La lectura suele ser una dicha solitaria; sin embargo, el exhibicionista de café despliega sobre su mesa manuscritos en atractivo desorden, coloca una pipa a modo de pisapapeles, abre un tomo contundente (de preferencia en lengua extranjera) y se dispone a ser admirado mientras lee (o finge hacerlo). En los teatros no falta el experto que ríe con estruendo, rigurosamente a destiempo, demostrándole a los legos que se les escapa una ironía esencial. En los conciertos de música atonal, el especialista se siente autorizado a callar con violencia a la ancianita que trata de quitarle el celofán a un caramelo. En las exposiciones, ciertos conocedores hacen dramáticas pantomimas para mostrar lo mucho que pueden interpretar un óleo.

Pensé que la mujer que se desinhibía ante los cuadros de Freud pertenecía al género de los narcisistas. Llevaba varias pulseras en el brazo y tres o cuatro anillos, todos de buen gusto, pero suficientes para llamar la atención. El pelo negro, muy largo, le caía al estilo Susan Sontag. Sus anteojos pendían de una cadena; de cuando en cuando, se los ajustaba con estudiada calma para revisar algún detalle.

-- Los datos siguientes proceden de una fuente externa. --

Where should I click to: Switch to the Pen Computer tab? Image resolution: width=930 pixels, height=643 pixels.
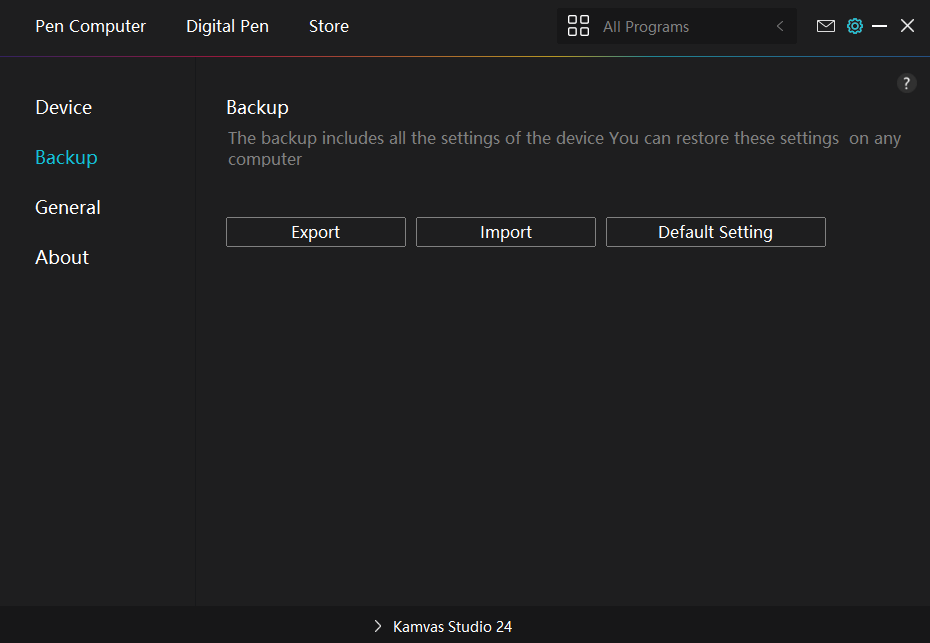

Como tantas veces, mi percepción fue completamente equivocada. Me acerqué a la mujer que no dejaba de hablar, esperando oír el turbio jarabe de la pedantería. Sólo entonces advertí que su acompañante estaba ciega.

La mujer describía los cuadros con insólito detalle: "Al fondo hay una puerta endeble, de madera vieja, por donde quiere entrar la luz. Es una luz de mediodía, un poco salvaje, en una casa de provincia. Las paredes están despintadas; hay manchas de humedad y salitre. Un hombre yace desnudo en una cama y un perro duerme la siesta. Parece ser el perro de otra persona porque el hombre lo mira con curiosidad, tal vez con desconfianza. La otra persona está fuera del cuarto. Debe ser la mujer del hombre, pero él no la aguarda con impaciencia. Toca las sábanas gruesas sin prisa; está ahí: mira la luz".

Recordé el cuento "Catedral", de Raymond Carver, donde una iglesia es descrita a un ciego con una precisión que demuestra la cualidad mental de la mirada.

En la primera sala Freud aludía al ámbito intangible que rodea a una persona. A mi lado, la mujer construía una pintura con palabras. ¿Cómo sería esa tela en la mente de la ciega? La descripción me había parecido formidable, pero la presencia de la pintura me distraía de su impacto, casi me estorbaba. Ver valía tanto la pena como oír y cerrar los ojos.

Acaso la percepción más profunda del arte provenga de una carencia superada por asombro. Ante el hecho estético estamos ciegos; de pronto, un lenguaje desconocido nos permite ver de otra manera.

Seguí a las mujeres a distancia prudente para continuar la "visita guiada". Estaban tan absortas en la representación verbal de la pintura que no advirtieron mi presencia. Cada cuadro emergió como un misterio luminoso: el significado del aire.